Aufgabe ▸ Extrahieren Sie aus dem Text über Helena Almeida den Abschnitt von „Das Brüsseler Wiels“ bis einschließlich „und Notation zugleich.“ im genauen Wortlaut.

━━ Vorliegender Text ━━

Der Körper als Skulptur, Bildfläche und medialer Doppelgänger ist fraglos eines der beliebtesten Bildthemen der 60er- und 70er-Jahre. Feministische Künstlerinnen wie Valie Export oder Birgit Jürgenssen setzten den Körper zum Spiel mit Geschlechterklischees ein und begegneten der prüden, machistischen Nachkriegsgesellschaft mit Nacktheit und Humor.
Das Brüsseler Wiels zeigt nun erstmals eine Retrospektive der portugiesischen Ausnahmekünstlerin Helena Almeida in Belgien. Ihre Arbeiten reihen sich ein in die Körper- und Medienkunst der 60er und erzählen dennoch eine andere Geschichte.
1934 in Lissabon geboren, studierte Almeida zunächst Malerei. Sie misstraut jedoch den Beschränkungen der zweidimensionalen Leinwand und weitet die Bildfläche auf den Raum aus. Die Leinwand wird aufgerollt, abgetragen oder unter ihr der Keilrahmen als Fenster offengelegt. 1969 entsteht eine erste Fotografie, welche die Künstlerin beim Tragen einer Leinwand zeigt – von hier an ersetzt die Fotografie die Malerei, und Almeidas Körper wird zur Bildfläche. Dabei ist er Instrument und Notation zugleich.

━━━
━━ Zeilenauszüge ━━

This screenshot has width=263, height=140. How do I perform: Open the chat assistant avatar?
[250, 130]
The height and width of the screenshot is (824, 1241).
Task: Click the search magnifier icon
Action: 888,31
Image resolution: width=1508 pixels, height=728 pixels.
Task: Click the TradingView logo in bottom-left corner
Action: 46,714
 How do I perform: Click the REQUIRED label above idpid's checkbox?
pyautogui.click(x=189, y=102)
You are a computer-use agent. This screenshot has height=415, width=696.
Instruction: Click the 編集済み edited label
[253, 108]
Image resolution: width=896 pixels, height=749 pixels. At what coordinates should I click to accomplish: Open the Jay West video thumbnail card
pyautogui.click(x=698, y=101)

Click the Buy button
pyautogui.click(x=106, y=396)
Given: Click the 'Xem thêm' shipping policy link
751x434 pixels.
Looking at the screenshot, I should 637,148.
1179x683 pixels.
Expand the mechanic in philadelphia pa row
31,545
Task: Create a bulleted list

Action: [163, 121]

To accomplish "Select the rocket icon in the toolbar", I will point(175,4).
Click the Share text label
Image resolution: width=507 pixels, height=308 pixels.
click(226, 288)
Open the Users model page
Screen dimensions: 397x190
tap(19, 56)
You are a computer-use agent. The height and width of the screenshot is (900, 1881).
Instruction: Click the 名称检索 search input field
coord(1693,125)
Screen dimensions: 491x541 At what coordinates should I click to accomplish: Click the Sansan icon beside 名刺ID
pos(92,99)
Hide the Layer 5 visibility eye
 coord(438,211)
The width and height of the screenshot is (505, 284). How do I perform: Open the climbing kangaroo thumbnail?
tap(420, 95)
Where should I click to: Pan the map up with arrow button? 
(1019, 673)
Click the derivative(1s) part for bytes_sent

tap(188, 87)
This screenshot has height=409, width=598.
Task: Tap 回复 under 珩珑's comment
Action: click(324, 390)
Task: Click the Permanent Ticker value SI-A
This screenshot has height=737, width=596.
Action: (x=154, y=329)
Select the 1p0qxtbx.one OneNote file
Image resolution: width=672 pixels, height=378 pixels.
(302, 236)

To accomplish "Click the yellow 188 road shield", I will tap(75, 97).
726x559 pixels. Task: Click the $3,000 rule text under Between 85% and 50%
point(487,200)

━━━

Ergebnis ▸
Das Brüsseler Wiels zeigt nun erstmals eine Retrospektive der portugiesischen Ausnahmekünstlerin Helena Almeida in Belgien. Ihre Arbeiten reihen sich ein in die Körper- und Medienkunst der 60er und erzählen dennoch eine andere Geschichte.
1934 in Lissabon geboren, studierte Almeida zunächst Malerei. Sie misstraut jedoch den Beschränkungen der zweidimensionalen Leinwand und weitet die Bildfläche auf den Raum aus. Die Leinwand wird aufgerollt, abgetragen oder unter ihr der Keilrahmen als Fenster offengelegt. 1969 entsteht eine erste Fotografie, welche die Künstlerin beim Tragen einer Leinwand zeigt – von hier an ersetzt die Fotografie die Malerei, und Almeidas Körper wird zur Bildfläche. Dabei ist er Instrument und Notation zugleich.